Opinion
2012-11-14
Rappaport, Glass, Greene & Levine, LLP, New York, N.Y. (James L. Forde of counsel), for appellant. Gaines, Gruner, Ponzini & Novick, LLP, White Plains, N.Y. (James A. Randazzo and Denise M. Cossu of counsel), for respondent.
Rappaport, Glass, Greene & Levine, LLP, New York, N.Y. (James L. Forde of counsel), for appellant. Gaines, Gruner, Ponzini & Novick, LLP, White Plains, N.Y. (James A. Randazzo and Denise M. Cossu of counsel), for respondent.
RANDALL T. ENG, P.J., ANITA R. FLORIO, SANDRA L. SGROI, and ROBERT J. MILLER, JJ.
In an action, inter alia, to recover damages for personal injuries, the plaintiff appeals from a judgment of the Supreme Court, Westchester County (Murphy, J.), entered April 27, 2011, which, upon a jury verdict in favor of the defendant Village of Pelham and against her, dismissed the complaint insofar as asserted against the defendant Village of Pelham.
ORDERED that the judgment is affirmed, with costs.
The Supreme Court correctly denied the plaintiff's request for a negligence charge based on her claim that a police officer, employed by the defendant Village of Pelham, used excessive force in arresting, detaining, and transporting her. “[N]o cause of action to recover damages for negligent assault exists in New York” ( Wertzberger v. City of New York, 254 A.D.2d 352, 680 N.Y.S.2d 260; see Rafferty v. Arnot Ogden Mem. Hosp., 140 A.D.2d 911, 528 N.Y.S.2d 729). Here, the plaintiff was arrested at the Pelham Police Department pursuant to a warrant issued from Yonkers and was thereafter transported to Yonkers. At trial, the plaintiff testified that the arresting detective manipulated her arm in an unnatural way in order to handcuff her from behind, dragged her into a holding cell, and kept her tightly handcuffed until she was transported to Yonkers. Such testimony only constitutes a claim for assault. “[O]nce intentional offensive conduct has been established, the actor is liable for assault and not negligence” ( Panzella v. Burns, 169 A.D.2d 824, 825, 565 N.Y.S.2d 194;see Thomas v. Fayee, 302 A.D.2d 451, 452, 756 N.Y.S.2d 584;Wrase v. Bosco, 271 A.D.2d 440, 706 N.Y.S.2d 434;Barraza v. Sambade, 212 A.D.2d 655, 622 N.Y.S.2d 964;see also Ciminello v. Sullivan, 65 A.D.3d 1002, 885 N.Y.S.2d 118).
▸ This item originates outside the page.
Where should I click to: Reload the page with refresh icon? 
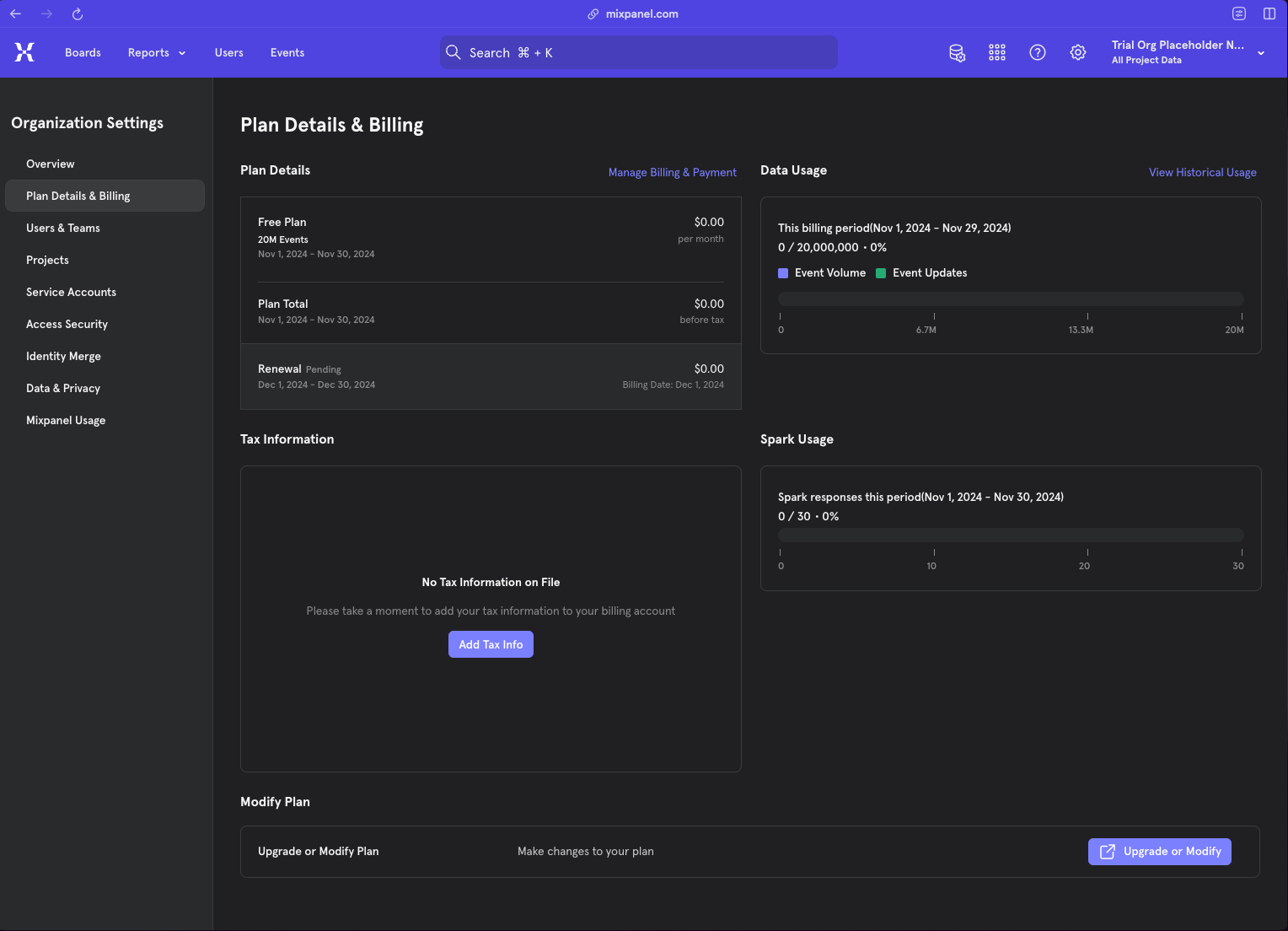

Contrary to the plaintiff's contention, the verdict was not contrary to the weight of the evidence ( see Lolik v. Big V Supermarkets, 86 N.Y.2d 744, 631 N.Y.S.2d 122, 655 N.E.2d 163;Cohen v. Hallmark Cards, 45 N.Y.2d 493, 410 N.Y.S.2d 282, 382 N.E.2d 1145;Nicastro v. Park, 113 A.D.2d 129, 495 N.Y.S.2d 184). The detective presented a sharply differentaccount as to how he handcuffed the plaintiff and placed her in the holding cell, and it cannot be said that the evidence so preponderated in favor of the plaintiff that the jury could not have reached its verdict in favor of the Village on any fair interpretation of the evidence ( see Ahr v. Karolewski, 48 A.D.3d 719, 853 N.Y.S.2d 172).
Under the circumstances of this case, the plaintiff's remaining contention does not require reversal.